The best examples of these games IMO are
Masters of Magic,

DOS game will need DOSBOX to play it. Has RPG hero / wizard / equipment elements, has cities with build trees and various starting races with different pro / con. Army / strategy management, overland resource management and exploitation. Even has alliances / diplomacy between factions. Fairly complex game that could take anywhere from hours (small map) to days / weeks (max players big map both planes) to beat.

Masters of Orion, same people that built MoM, spaced / galactic game with simliar ideas.

Masters of Orion II, extremely successful version of the above, still very old (DOS and later Win98 version) by our standards.

Masters of Orion III, new shiny version, lots and LOTS of stuff to do, but extremely complicated. Takes the idea of galactic management to the extreme, thankfully it has a "wizard management" option that lets a fairly competent AI take control of the micromanagement level while you just make strategic decisions and command the military.

Warcraft III was kinda like a 4X but really tried to stay with the RTS click fest / army horde idea more then actual grand strategy / resource management.

Stronghold was a pretty solid game, it didn't have the "expand" concept as each stage as independent of the previous ones but it had the rest. Resource management and unit development. Mostly focused on defending your castle and building it up ASAP because the AI was merciless at attacking you.
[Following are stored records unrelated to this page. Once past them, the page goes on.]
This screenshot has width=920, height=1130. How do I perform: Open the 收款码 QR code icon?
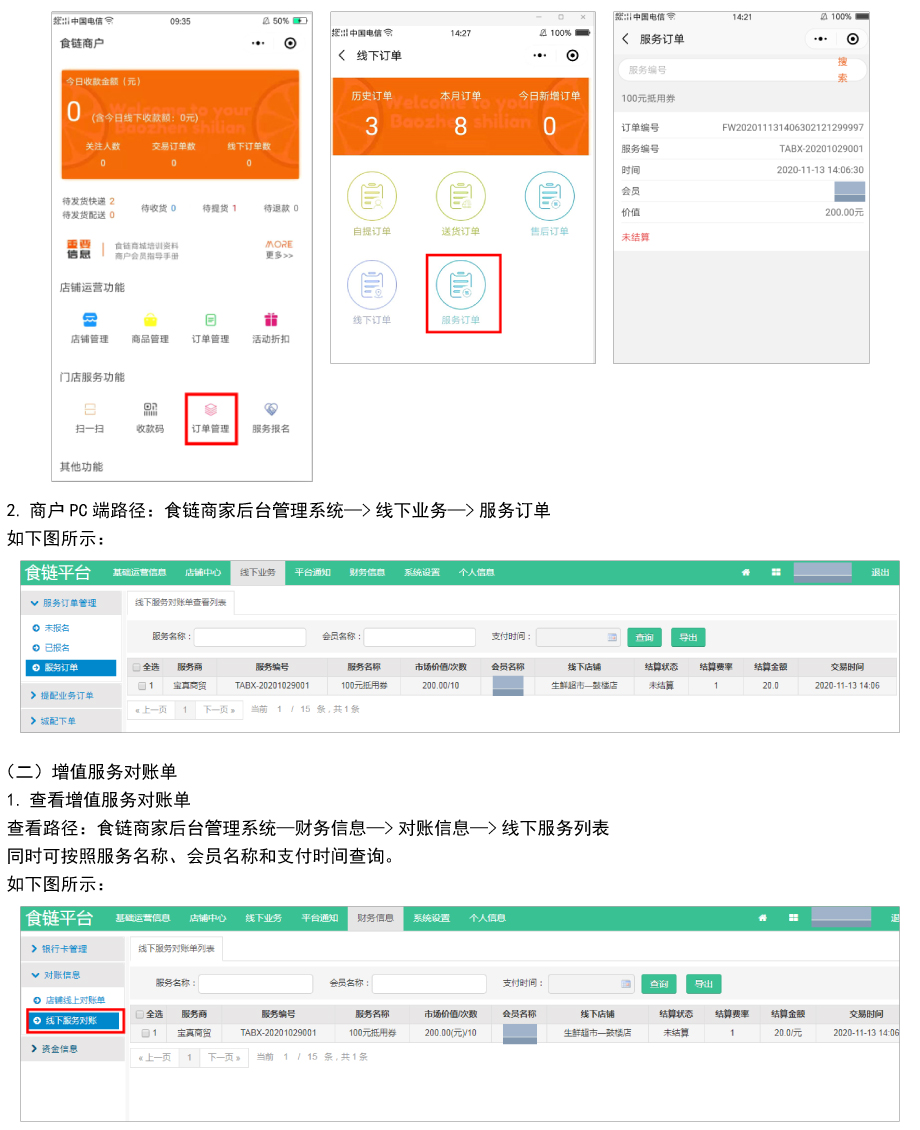(150, 409)
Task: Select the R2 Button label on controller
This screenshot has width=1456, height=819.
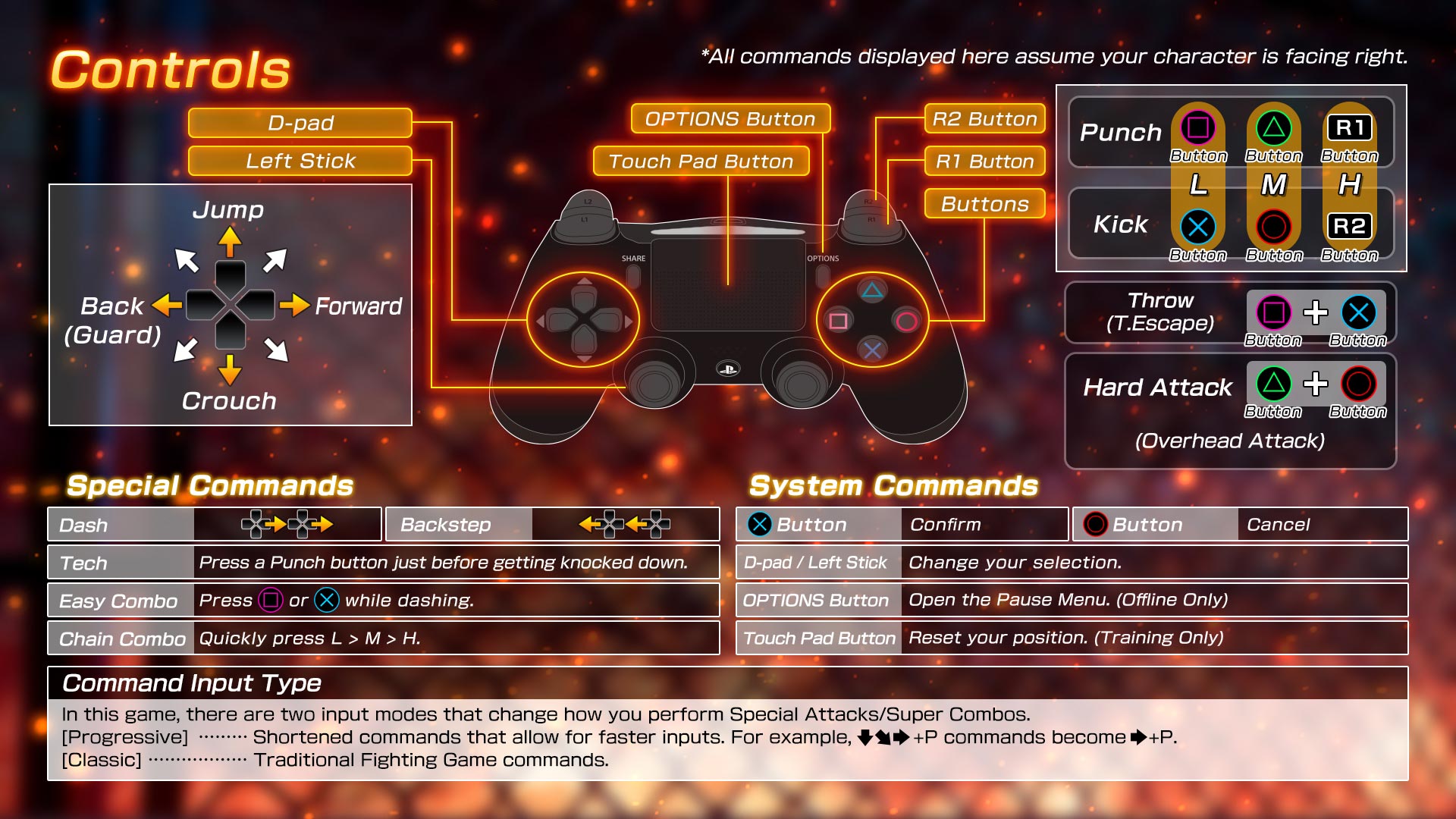Action: (x=983, y=118)
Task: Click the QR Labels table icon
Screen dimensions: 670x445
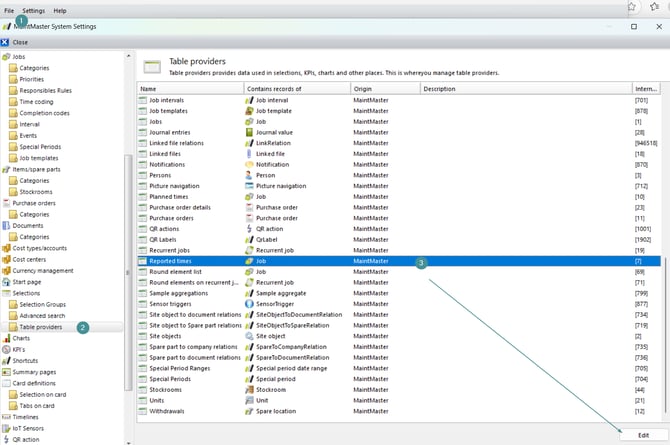Action: coord(143,238)
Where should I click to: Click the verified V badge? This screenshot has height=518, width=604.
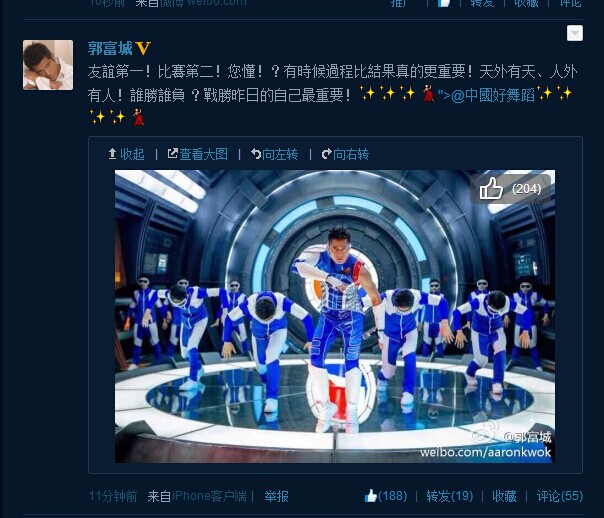point(143,49)
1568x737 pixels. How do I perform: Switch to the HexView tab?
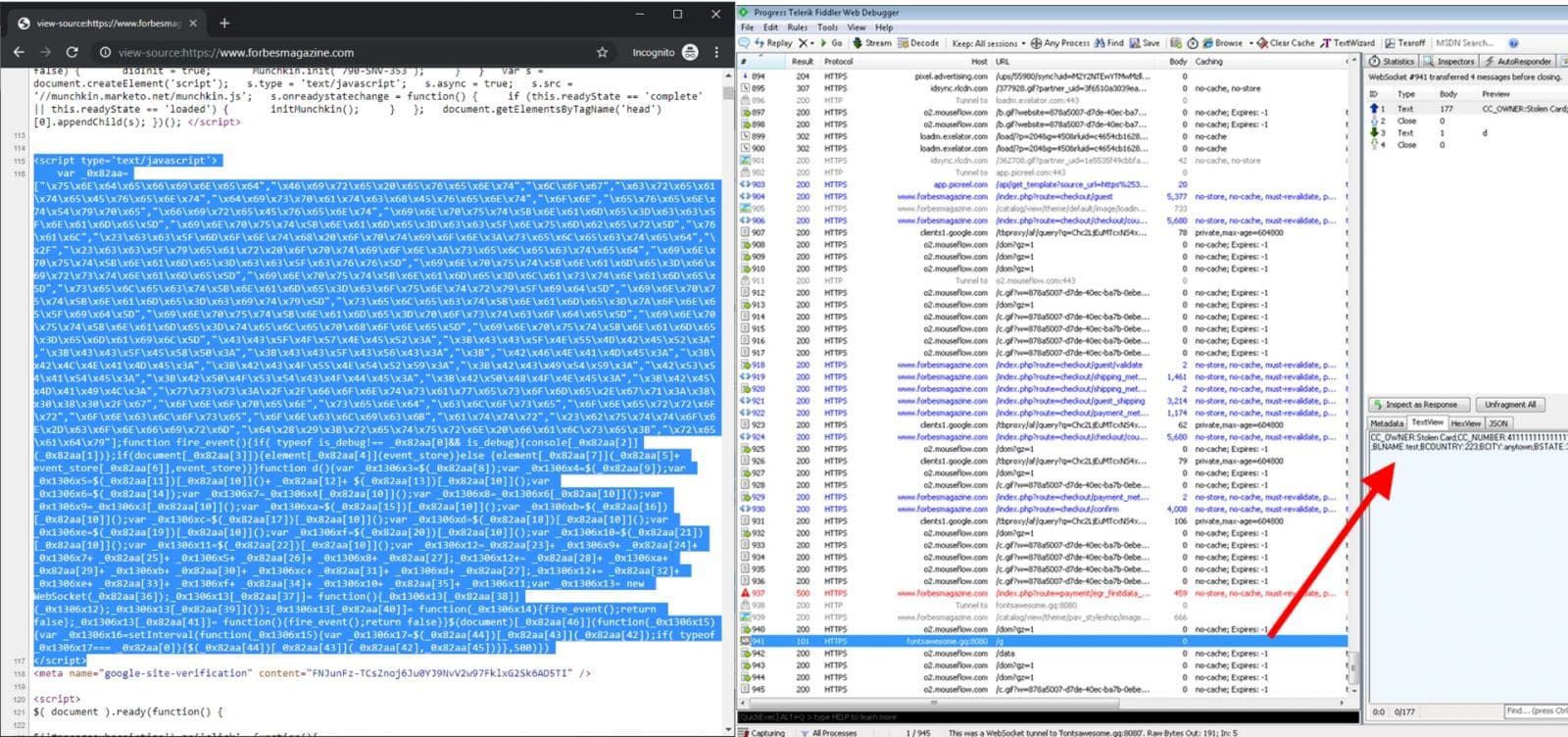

I really didn't like Stronghold II, it was ~ok~ until they started throwing werewolves and other nearly invincible units in (in the OC Werewolves were very broken), then it just become boring as hell as there was rarely more then one way to win anything.

Then you had the Civ games, pretty good 4X system, newer versions started to become click fest RTS's.

Simply but, 4X games don't sell well vs RTS games. Its a very niche market that doesn't historically make much profit. You'll be hard pressed to get any recommendations that aren't "RTS clicky now" games.
June 3, 2011 8:48:59 PM

Galactic Civ 2 I second that. The Witcher games are very fun and deep. Stronghold 2 has Some RPG elements with plenty of strategy and economy as well I fould that very fun and you can buy the whole series of stronghold games on steme for only $20 good deal there.
June 8, 2011 8:02:32 PM

Best answer selected by Timofmars.
June 14, 2011 4:20:32 PM

Sins of a solar empire is entertaining for quite some time. Its RTS, but at a slower pace, with civilization like research trees. no singleplayer story, but most strategy games are more rewarding against humans anyway.

Don't count out Freelancer . Even though by today 2002 is old history, Freelancer yet retains a multiplayer community. Some modded servers have even tweaked the game to where it has a dynamic economy.
Any search for freelancer reveals many are still searching for something similar.
It takes a little modding and patching to be able to play online, but each server still running has detailed and simple instructions on how to connect.
June 14, 2011 4:25:29 PM

oh one last thing... try turning the difficulty on both the map and battles in total war.. Medieval 2 remains my favorite.